Why March is the Ultimate Month For French Skiing

Look, everyone thinks they know the French Alps. They see the December postcards with the twinkly lights and they think, “Yeah, that’s it. That’s the dream.”

But they’re wrong. They’re so wrong it actually hurts my soul a little bit.

If you aren’t in the Isère Alps or hitting the ridgelines of the Portes du Soleil in March… are you even skiing? Or are you just standing in line with a bunch of screaming toddlers in Courchevel?

The Mid-March Paradox: Sun, Mush, and Absolute Glory

There’s this thing that happens – guides call it the “Second Season”. It’s a real paradox. The sun is getting higher, right? It’s actually heating your face – it feels like a warm hand pressing against you while you’re moving at 50mph – but the snow base is at its absolute thickest. It’s reached this critical mass.

But here’s the kicker: the commuters? They’re gone. Back to their desks in London or Paris.

Technically, the “Corn Snow” (that velvet-textured stuff) starts to happen around 11:00 AM. It’s like… imagine if a cloud and a crème brûlée had a baby? Gritty but soft.

You wait for the sun to “soften the lid.” If you go too early, it’s bulletproof ice.

Avoriaz: The Weird, Woody Sanctuary

Avoriaz ski resort in France
A view of Avoriaz ski resort in the French Alps

Have you ever seen Avoriaz 1800? It’s bizarre. It looks like a bunch of cedar-shingled spaceships crashed into a cliff. No cars. Just horse-drawn sleds and the smell of manure and expensive wax.

Because it sits in this weird geographic “scoop,” it catches every Atlantic moisture-blob that rolls in. While people down in Morzine are looking at patches of grass and feeling sad, Avoriaz is still buried.

Its high-altitude architecture that actually respects the snow. The roofs are slanted so the drifts don’t kill people, but also so it stays white and pretty.

Alpe d’Huez: 16km of “Is This Still Going On?”

Alpe d'Huez ski resort in France
Think about skiing Alpe d’Huez in March

The Sarenne. 16 kilometers long. You start at the Pic Blanc – over 3,300 meters up – and by the time you’re halfway down, the temperature has jumped ten degrees. It’s exhausting. It’s emotional. You start out feeling like an Olympic hero and by the end, you’re just sweating and thinking about melted cheese.

March skiing is really just a delivery system for lunch.

Let’s be honest. You ski hard for three hours so you can justify a €30 plate of Tartiflette and a bottle of Rosé. Is the Rosé too cold? Is it too early? No. It’s perfect.

The French have figured out this weird balance between athletic excellence and total hedonistic laziness.

The Gritty Logistics

Geneva is a zoo. I hate it. But in March, it’s at least an organized zoo.

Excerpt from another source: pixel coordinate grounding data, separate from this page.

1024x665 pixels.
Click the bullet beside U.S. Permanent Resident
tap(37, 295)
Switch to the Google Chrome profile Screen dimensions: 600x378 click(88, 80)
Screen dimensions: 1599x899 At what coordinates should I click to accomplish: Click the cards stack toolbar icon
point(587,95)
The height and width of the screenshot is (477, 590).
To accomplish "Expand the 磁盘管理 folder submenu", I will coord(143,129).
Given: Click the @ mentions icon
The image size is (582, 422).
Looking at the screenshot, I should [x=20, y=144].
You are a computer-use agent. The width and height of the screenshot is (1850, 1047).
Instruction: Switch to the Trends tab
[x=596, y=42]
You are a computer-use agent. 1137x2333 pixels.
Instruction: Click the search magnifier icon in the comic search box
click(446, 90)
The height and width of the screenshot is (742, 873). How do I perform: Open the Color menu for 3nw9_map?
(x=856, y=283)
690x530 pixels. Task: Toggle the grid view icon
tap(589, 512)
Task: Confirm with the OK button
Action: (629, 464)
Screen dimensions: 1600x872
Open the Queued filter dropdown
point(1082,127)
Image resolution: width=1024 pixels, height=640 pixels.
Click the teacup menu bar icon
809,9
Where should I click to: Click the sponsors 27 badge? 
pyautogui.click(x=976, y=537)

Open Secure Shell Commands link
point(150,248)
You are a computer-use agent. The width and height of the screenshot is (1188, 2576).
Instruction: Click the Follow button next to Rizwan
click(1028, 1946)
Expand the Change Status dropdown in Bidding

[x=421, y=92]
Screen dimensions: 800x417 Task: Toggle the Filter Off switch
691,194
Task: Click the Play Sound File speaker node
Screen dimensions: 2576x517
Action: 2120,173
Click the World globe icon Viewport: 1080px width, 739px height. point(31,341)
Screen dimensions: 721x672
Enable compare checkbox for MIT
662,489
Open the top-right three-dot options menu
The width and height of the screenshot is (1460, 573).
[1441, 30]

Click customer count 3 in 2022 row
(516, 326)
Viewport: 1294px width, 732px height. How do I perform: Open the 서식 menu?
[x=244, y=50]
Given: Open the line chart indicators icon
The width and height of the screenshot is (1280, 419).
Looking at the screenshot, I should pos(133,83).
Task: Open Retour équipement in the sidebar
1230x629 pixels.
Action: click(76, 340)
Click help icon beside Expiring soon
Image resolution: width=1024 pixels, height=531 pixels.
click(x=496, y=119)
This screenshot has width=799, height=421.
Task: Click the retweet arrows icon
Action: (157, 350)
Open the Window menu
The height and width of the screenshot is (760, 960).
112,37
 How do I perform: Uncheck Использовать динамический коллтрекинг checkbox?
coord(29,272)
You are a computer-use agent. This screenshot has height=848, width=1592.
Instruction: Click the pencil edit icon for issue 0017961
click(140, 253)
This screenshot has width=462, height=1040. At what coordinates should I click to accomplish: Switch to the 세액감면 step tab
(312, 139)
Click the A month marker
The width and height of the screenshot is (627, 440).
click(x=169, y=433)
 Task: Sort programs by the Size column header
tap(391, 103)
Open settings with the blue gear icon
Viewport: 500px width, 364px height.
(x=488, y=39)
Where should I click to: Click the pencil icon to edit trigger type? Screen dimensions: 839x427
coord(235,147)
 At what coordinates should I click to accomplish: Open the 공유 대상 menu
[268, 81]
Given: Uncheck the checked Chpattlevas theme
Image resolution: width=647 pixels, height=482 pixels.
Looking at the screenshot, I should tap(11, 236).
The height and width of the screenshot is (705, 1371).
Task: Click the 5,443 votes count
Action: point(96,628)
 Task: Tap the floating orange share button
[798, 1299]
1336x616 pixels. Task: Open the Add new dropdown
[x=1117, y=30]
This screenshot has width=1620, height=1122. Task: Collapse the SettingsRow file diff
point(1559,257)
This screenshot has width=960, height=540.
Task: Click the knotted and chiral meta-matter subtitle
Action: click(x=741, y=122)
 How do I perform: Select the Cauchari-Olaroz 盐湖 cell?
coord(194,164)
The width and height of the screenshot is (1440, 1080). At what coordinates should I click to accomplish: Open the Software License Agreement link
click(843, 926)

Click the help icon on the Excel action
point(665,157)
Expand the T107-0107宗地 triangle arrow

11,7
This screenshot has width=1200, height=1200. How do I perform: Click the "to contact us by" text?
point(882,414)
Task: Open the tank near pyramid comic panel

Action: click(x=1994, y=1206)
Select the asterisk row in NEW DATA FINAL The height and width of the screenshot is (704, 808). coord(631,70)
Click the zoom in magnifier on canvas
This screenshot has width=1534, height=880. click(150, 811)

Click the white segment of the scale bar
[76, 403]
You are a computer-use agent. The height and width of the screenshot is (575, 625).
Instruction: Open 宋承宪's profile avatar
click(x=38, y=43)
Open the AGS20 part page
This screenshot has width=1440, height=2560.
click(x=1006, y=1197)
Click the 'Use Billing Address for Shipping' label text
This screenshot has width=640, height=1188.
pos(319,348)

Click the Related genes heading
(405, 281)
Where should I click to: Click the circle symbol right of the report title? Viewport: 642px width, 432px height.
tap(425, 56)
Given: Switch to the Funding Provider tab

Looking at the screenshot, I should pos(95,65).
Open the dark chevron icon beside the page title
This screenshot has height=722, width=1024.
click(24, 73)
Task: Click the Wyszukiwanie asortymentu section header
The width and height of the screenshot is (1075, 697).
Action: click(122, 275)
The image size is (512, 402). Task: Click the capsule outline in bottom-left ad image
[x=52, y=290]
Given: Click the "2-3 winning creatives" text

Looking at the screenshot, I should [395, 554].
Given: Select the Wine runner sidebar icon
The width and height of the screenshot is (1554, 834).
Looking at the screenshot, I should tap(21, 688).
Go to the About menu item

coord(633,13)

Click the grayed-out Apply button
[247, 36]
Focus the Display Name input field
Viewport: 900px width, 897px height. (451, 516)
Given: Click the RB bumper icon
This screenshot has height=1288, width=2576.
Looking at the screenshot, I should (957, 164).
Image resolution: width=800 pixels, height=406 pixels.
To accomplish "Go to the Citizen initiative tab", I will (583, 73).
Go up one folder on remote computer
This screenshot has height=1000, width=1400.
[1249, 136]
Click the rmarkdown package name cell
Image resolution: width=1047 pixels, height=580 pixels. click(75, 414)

If you’re smart, you fly into Lyon. It’s further from the “big” resorts like Val d’Isere, but the drive is prettier and the airport doesn’t feel like a sensory overload nightmare.

Equipment Note (Important!!)

Don’t bring your skinny “racing” skis. The snow in the afternoon gets chunky. It’s like skiing through mashed potatoes. You need something wider – maybe 90mm or 95mm underfoot – so you can just plane over the top of the slush. If you sink, you’re done. Your ACLs will thank you.

Wait, I forgot to mention the goggles. Switch to a Category 3 lens. Don’t be that person wearing “Low Light” pink lenses in the March glare. You will literally fry your retinas.

I’m not even exaggerating. My buddy spent an afternoon at a terrace bar in Alpe d’Huez without glasses and he looked like a reverse panda for a week.

Anyway… the mountains are calling. Or whatever that cliché is. But seriously – if you aren’t booking for the third week of March, you’re just leaving the best days of the year to the rest of us.

Which, honestly? Fine. More room for me on the terrace.